Now that we’ve covered a few basic food myths (check out links at the bottom of this post for those results), let’s switch gears to exercise. There’s been an increasing trend in workplaces encouraging daily exercise as part of their wellness programs. Typically, we are told that we should aim to hit 10,000 steps per day of physical activity. 10,000 steps equal to about 5 miles. That’s a lot of walking! In our company, we try to reach this goal by taking walks for our morning break, afternoon break, and lunch time. But dear readers, as with all trends, we wonder, is walking really a good thing for our health?

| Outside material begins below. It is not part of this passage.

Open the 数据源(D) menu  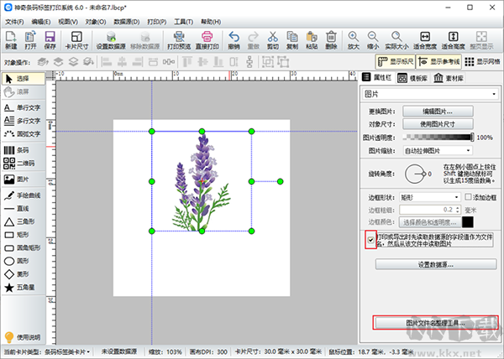click(x=127, y=22)
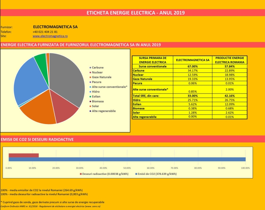Select the blue Emisii de CO2 bar
Image resolution: width=265 pixels, height=210 pixels.
pos(127,159)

Our research indicates that yes, walking is of great benefit. Some benefits of walking include losing and maintaining weight, preventing heart disease, high blood pressure and type 2 diabetes. Walking can also help strengthen your bones and muscles, which is a great thing, especially for women. Doctors advise women to walk with weights to strengthen bones and reduce the risk of osteoporosis as they get older. You know what’s even better? Walking can improve your mood and relieve anxiety and depression! Your loved ones and coworkers may appreciate that lift in mood!
When you walk, one thing to keep in mind is how you walk. You have to make sure that your head is up and that you are looking forward instead of down. Your neck, shoulders and back should be relaxed and your arms should swing freely with a slight bend in your elbows. As you walk, your back should be straight and your stomach muscles should be slightly tight. And make sure that you walk by rolling your foot from heel to toe.
Some tips as you go on your walking journey. Begin your walk by warming up for about 5 to 10 minutes with a slow walk. Once you are done with the walk, do the same thing. Cool down by slowly walking for 5 to 10 minutes. Oh, and don’t forget to stretch your muscles.
I hope this short article is helpful to you. Gotta run and catch up with my walking group now!